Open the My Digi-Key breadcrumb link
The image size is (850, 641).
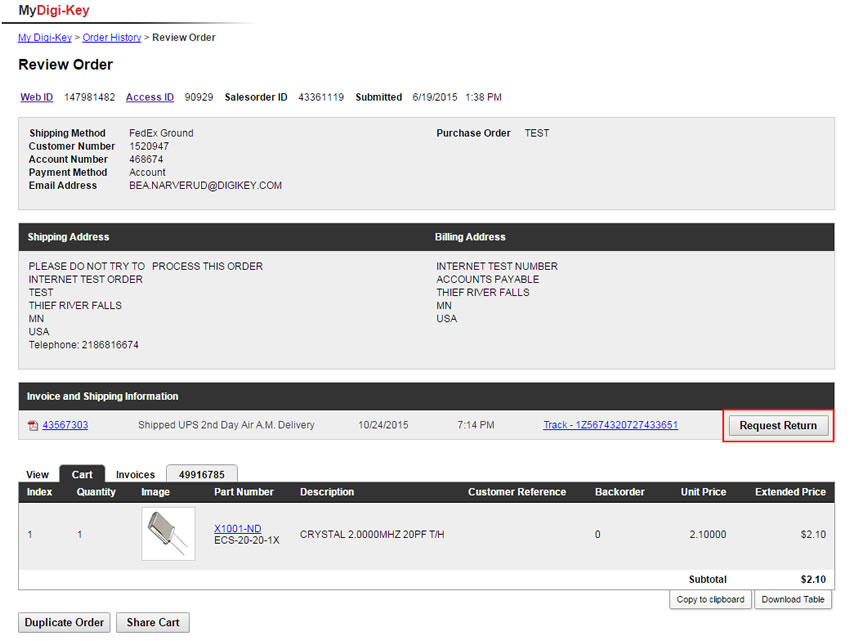pyautogui.click(x=45, y=38)
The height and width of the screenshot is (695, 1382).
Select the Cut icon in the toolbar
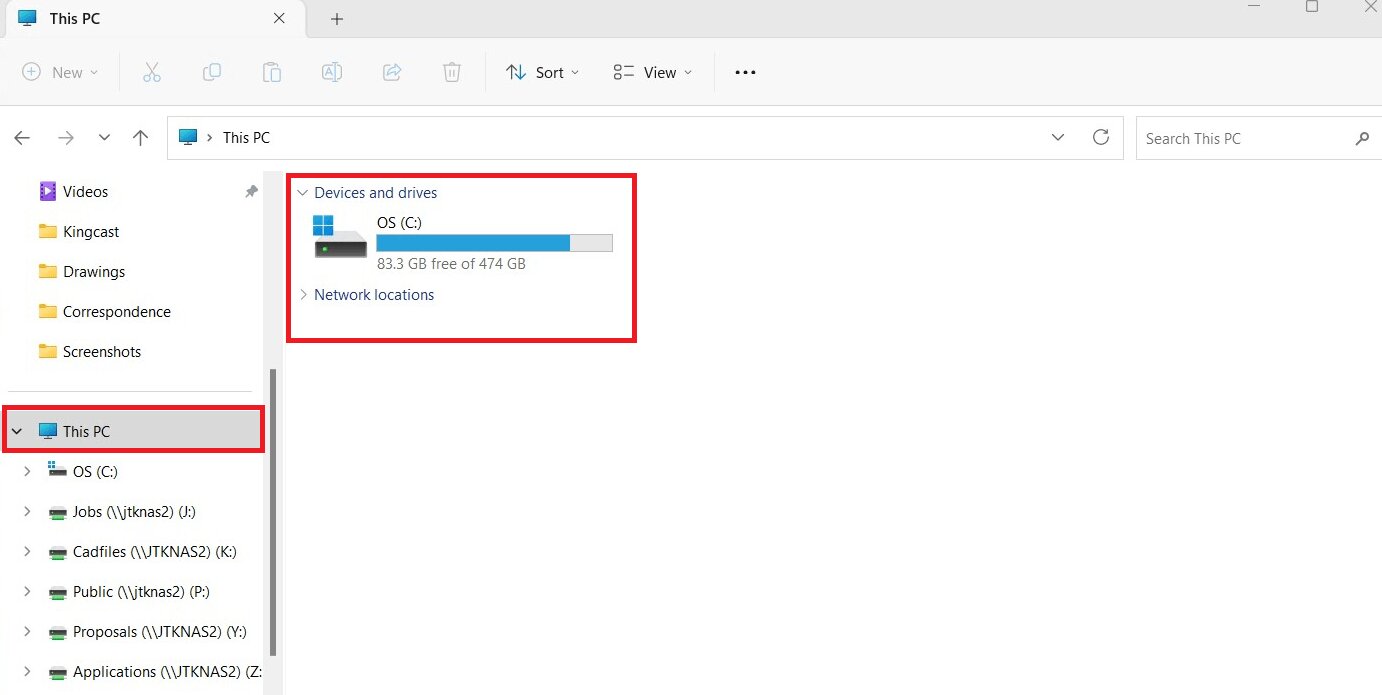tap(152, 71)
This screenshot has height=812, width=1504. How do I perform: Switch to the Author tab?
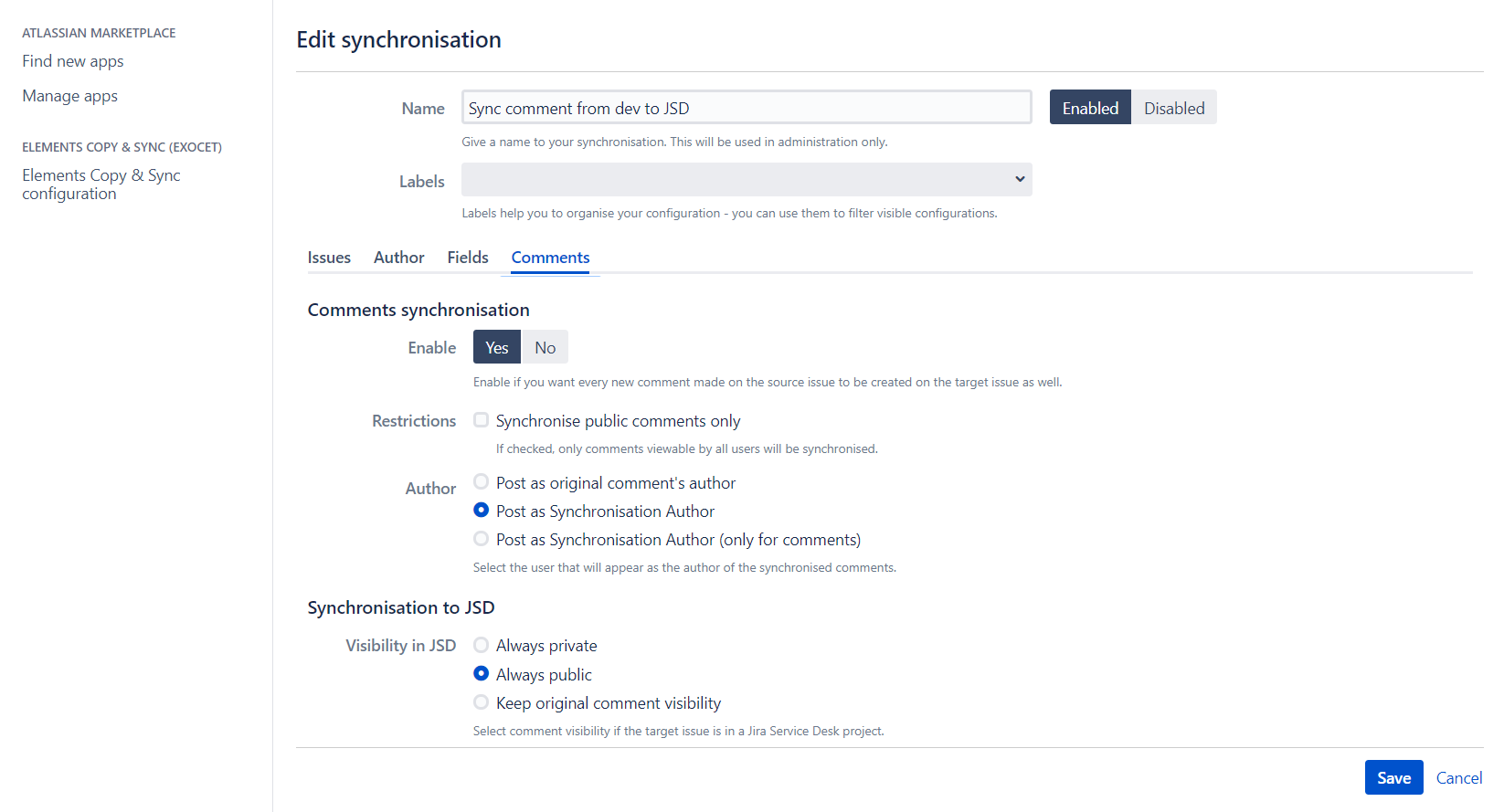[398, 257]
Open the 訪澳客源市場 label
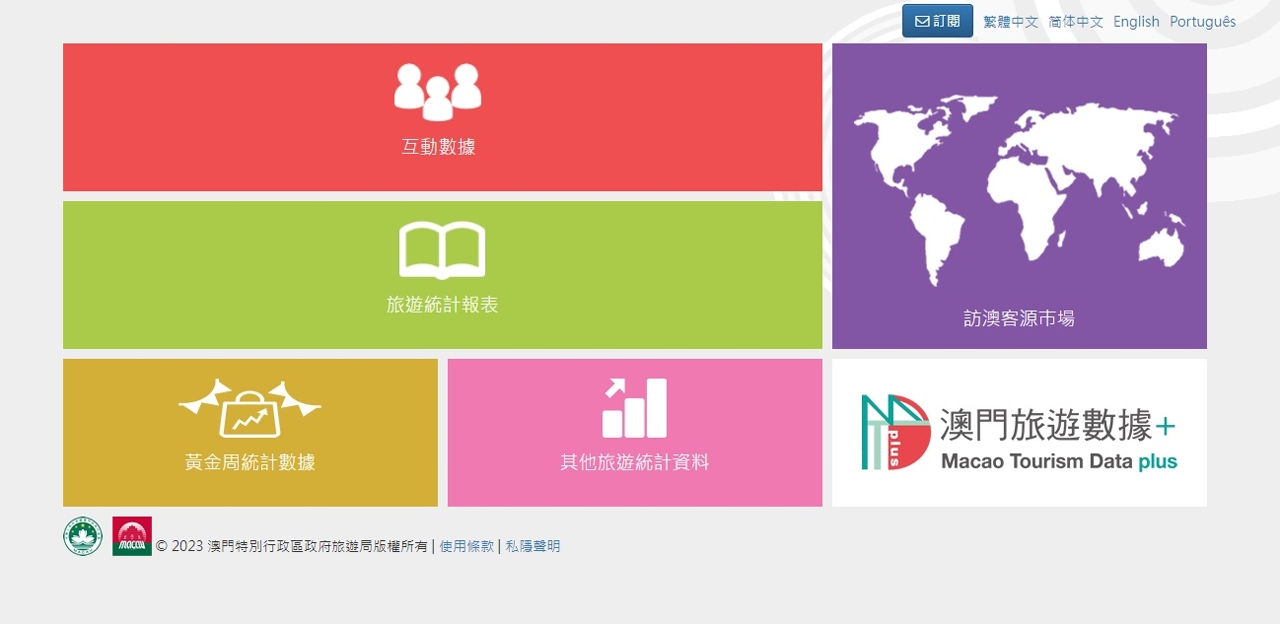 (x=1019, y=319)
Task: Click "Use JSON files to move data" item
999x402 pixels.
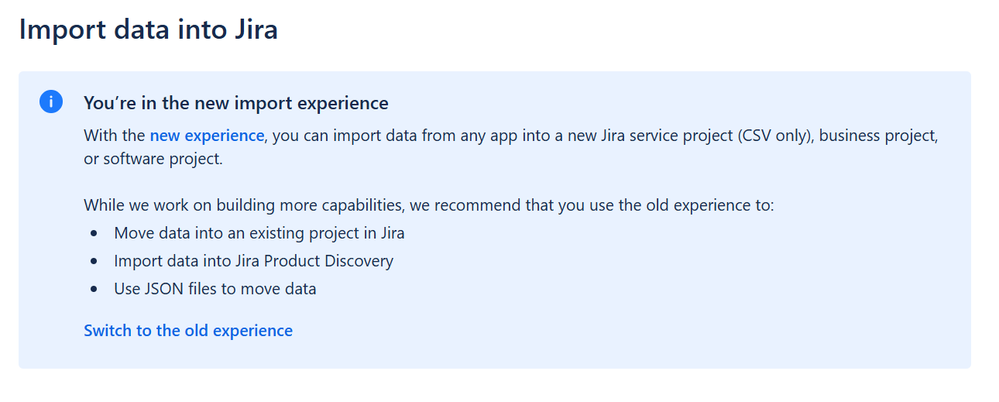Action: (215, 288)
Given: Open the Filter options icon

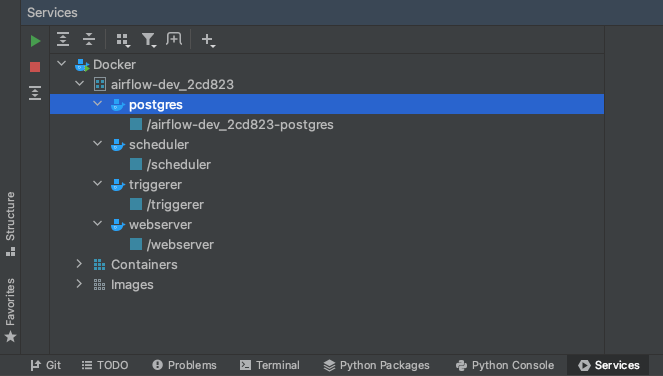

### Task requirements:
Pull every line of text from the records above into your answer, word for word, and leave the pictures out.

### The output:
Open the My Digi-Key breadcrumb link
The image size is (850, 641).
pyautogui.click(x=45, y=38)
The height and width of the screenshot is (695, 1382).
Select the Cut icon in the toolbar
tap(152, 71)
This screenshot has height=812, width=1504. How do I perform: Switch to the Author tab?
[398, 257]
Open the 訪澳客源市場 label
 (x=1019, y=319)
Task: Click "Use JSON files to move data" item
999x402 pixels.
Action: (215, 288)
Given: Open the Filter options icon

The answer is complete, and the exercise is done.